St. Sellskar’s Church is built upon the foundation of the Abbey of the Holy Sepulchre, which was established here a thousand years ago, and within it was signed the first treaty ever made between the English and Irish races. This was signed in 1169 by Dermot McMurrough, King of Leinster, and Richard de Clare, Earl of Pembroke, better known by the name of Strongbow. And it was in this abbey that Strongbow resided, and in this church his sister, Bassilia de Clare, was married to Raymond le Gros in 1174. The Princess Eva, daughter of Dermot McMurrough, King of Leinster, who married Strongbow on the field of battle, is buried in a stone coffin at Bannow, in the suburbs of Wexford, down on the coast. It was formerly a populous and prosperous city, of which no traces can now be seen except the ruins of the church that contains her tomb. The rest of the town has been buried under the encroachments of the sea, and sand now lies ten and twenty feet deep upon the tops of the houses. Until a few years ago Bannow returned two members of parliament, although for many generations there was nothing for them to represent except the ruins of this church and a solitary chimney. However, for the loss of this franchise the British government paid £15,000 to the late Earl of Ely, whose seat is in the neighborhood. His ancestor, Rev. Adam Loftus, was lord high chancellor of Ireland during the reign of Queen Elizabeth. He was one of the founders of Trinity College and the first provost. The romantic story of this extinct city is related in a novel entitled, “Eva, or the Buried City of Bannow,” and contains a good deal of interesting history mixed up with the fiction.

I suppose that sooner or later the energetic Normans would have found their way across the St. George’s Channel, but their invasion was invited in 1169 by Dermot McMurrough,King of Leinster, who is thus responsible for the loss of his country’s freedom, and subsequent centuries of bloodshed and distress. He was a good soldier, but the Christian influence under which he was educated did not remove all the savage traits from his system and he was guilty of many wicked, brutal, treacherous acts of tyranny and violence against his neighbors and his subjects. He kidnapped the wife of Ternan O’Rourke, King of Leitrim, and the latter persuaded the other kings in southern Ireland to join with him to punish the insult. McMurrough was driven from pillar to post and finally fled to the court of Henry II. in London, where he offered to betray Ireland to the English monarch.

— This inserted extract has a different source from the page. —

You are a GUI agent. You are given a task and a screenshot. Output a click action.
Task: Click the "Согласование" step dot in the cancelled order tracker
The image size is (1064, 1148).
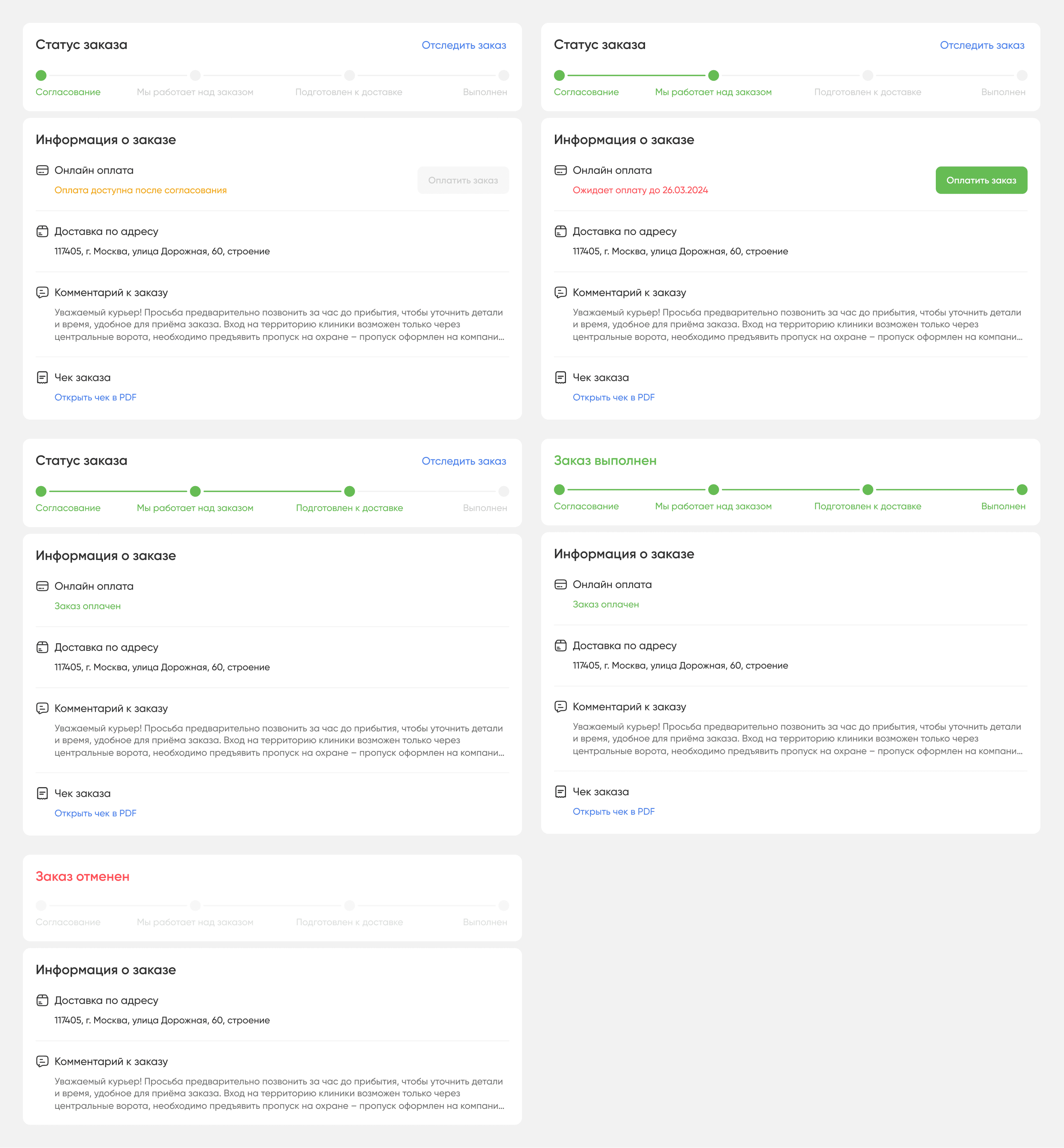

The latter declined to give Dermot any personal assistance, but permitted his vassals to do what they liked, and a number of British and Welsh barons of broken fortunes, under the leadership of Richard de Clare, Earl of Pembroke, organized an invasion. In May, 1169, they landed at Wexford with a force of two thousand well armed Normans, Englishmen, Welshmen, and renegade Irishmen. Strongbow was given the leadership of the expedition with a promise of the hand of Dermot’s daughter in marriage and the succession to the throne of Leinster. Before the invaders landed Dermot returned quietly to his castle at Ferns, and during the winter of 1168-69 pretended to do penance for his sins in the Augustinian monastery he had founded there, in order to throw his Irish enemies off their guard.

The King of Connaught, Roderick O’Conor, who was the acknowledged suzerain of all Ireland at that time, collected a large army and marched against the invaders, and he might easily have crushed them, but he was a weak and credulous man, without the ability or vigor of Brian Boru, and Dermot fooled him completely, promising to expel the foreigners provided he was restored to his kingdom. As soon as Roderick had marched away, however, and Dermot felt himself strong enough to break his promises, he led his allies with fire and sword into the city of Dublin and the English have occupied it ever since.

Strongbow’s wedding with Eva took place Aug. 25, 1170, upon the battle field near Waterford, among the corpses of the slain. There is a striking picture of the scene in the National Gallery at Dublin. And the bridegroom continued his career of massacre and devastation until he “had made a tremblin’ sod of all Ireland.”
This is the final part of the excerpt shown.